> **Enunciado**:
Continue o texto sobre a dor, a memória e o teatro autobiográfico a partir da última frase que aparece nele.

> **Texto selecionado**:
>>>

— por Dayane Lacerda [1] —
”O tema da dor é meu campo de trabalho. Dar significado e forma à frustração e ao sofrimento. O que acontece com meu corpo tem de receber uma forma abstrata formal. Então, pode-se dizer que a dor é o preço pago pela libertação do formalismo”.
Louise Bourgeois
Muitas são as obras artísticas que possuem na dor sua matéria-prima e seu mote de criação. Sentir a dor, dizer sobre a dor, criar depois da dor, de uma forma ou de outra, é compreender que pelo corpo se percebe as emoções. Alguns atores trabalham, essencialmente, na continuidade de um corpo capaz de vibrar poeticamente os arrebatamentos da vida diária. Perscrutar a relação entre presença e estímulos autobiográficos potentes é uma trajetória muito presente nas atuações do teatro contemporâneo. Vida e arte se confundem diante das encenações pautadas em relatos pessoais.
Os limites entre realidade e ficção se entrelaçam de tal forma que se torna desnecessário estabelecer uma linha divisória entre ambos. A memória, inseparável do ato de narrar sobre si mesmo, passa a configurar o corpo como palco de contradições. O corpo, em continuidade ao corpo-mente, é constantemente afetado por estados emocionais, os quais comprometem diretamente a rememoração. Relembrar um fato significa recriá-lo com base no momento presente, a partir de novos afetos, novas memórias, emoções e situações. Ou seja, a memória é transitória, inventiva e corporal (RIBEIRO, 2013). Considera-se afeto, no sentido spinoziano, como afecções corporais que aumentam ou diminuem o potencial de ação desse corpo. Todo afeto é uma afecção corporal. Porém, as afecções só são consideradas afetos quando influenciam a potência de ação do corpo (JAQUET, 2011). Se a memória possui sua parcela de invenção estabelecida por emoções e sentimentos que afetam o corpo e o ato de rememorar, não é possível confiar no corpo como expressão de uma verdade absoluta. O sujeito, composto por contradições e subjetivações próprias à sua constituição, possui em si efêmeros relatos autobiográficos comprometidos, constantemente, pelo presente, por suas emoções e pelo ambiente que o cerca.
Experiências traumáticas utilizadas nas concepções de espetáculos teatrais parecem se tornar constantes devido à potencialidade de revisitar e recriar o vivido, dando voz a dores silenciadas. Dessa maneira, experiências individuais compartilhadas em cena representam não só uma forma de atualização da história coletiva e individual, mas também a possibilidade de inserção do corpo em cartografias autobiográficas performativas construídas em conjunto por atores e espectadores. A autobiografia performativa supõe memórias-corpo provisórias, atualizadas pela ação lacunar do ator, realizadas no momento presente. As brechas pertencentes às ações criadas a partir de relatos pessoais permitem a inserção poética do espectador na cena, potencializando presenças e estados emocionais.

<<<

> **Dados**:
>>>

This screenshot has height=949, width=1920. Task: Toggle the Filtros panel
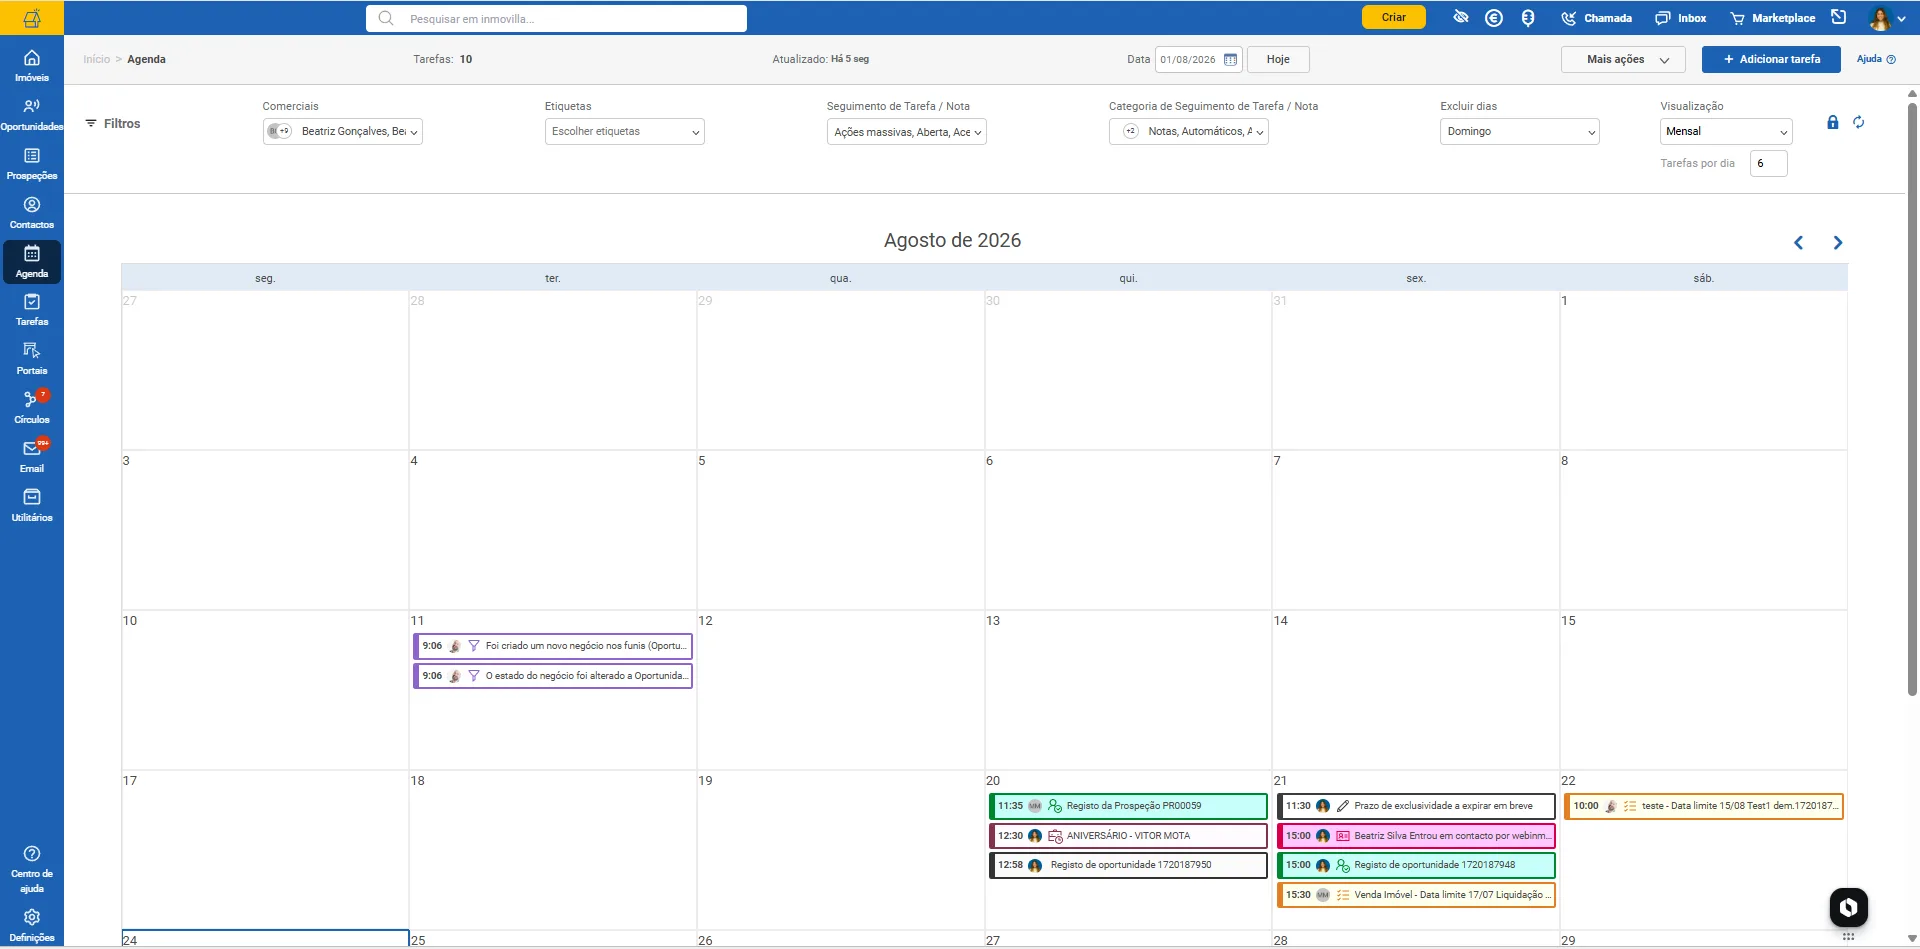[112, 124]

<<<

> **Resultado final**:
No espetáculo ”Domingo”, a atriz Cida Falabella dá forma às dores de uma experiência amorosa e, do começo ao fim, seu corpo e os dos espectadores são arrebatados por uma autobiografia dilacerada. A linguagem verbal parece insuficiente diante da dor, talvez, por isso, a casa da atriz tenha se tornado o personagem principal da autobiografia confessada no espetáculo. Dentro das lacunas discursivas, o espectador se depara com fotos, livros, plantas e objetos afetivos, que atravessam a presença da atriz Cida Falabella. O não-dito permite ao público adentrar nas esferas do inconfessável, construindo junto à atriz as potencialidades do espaço autobiográfico.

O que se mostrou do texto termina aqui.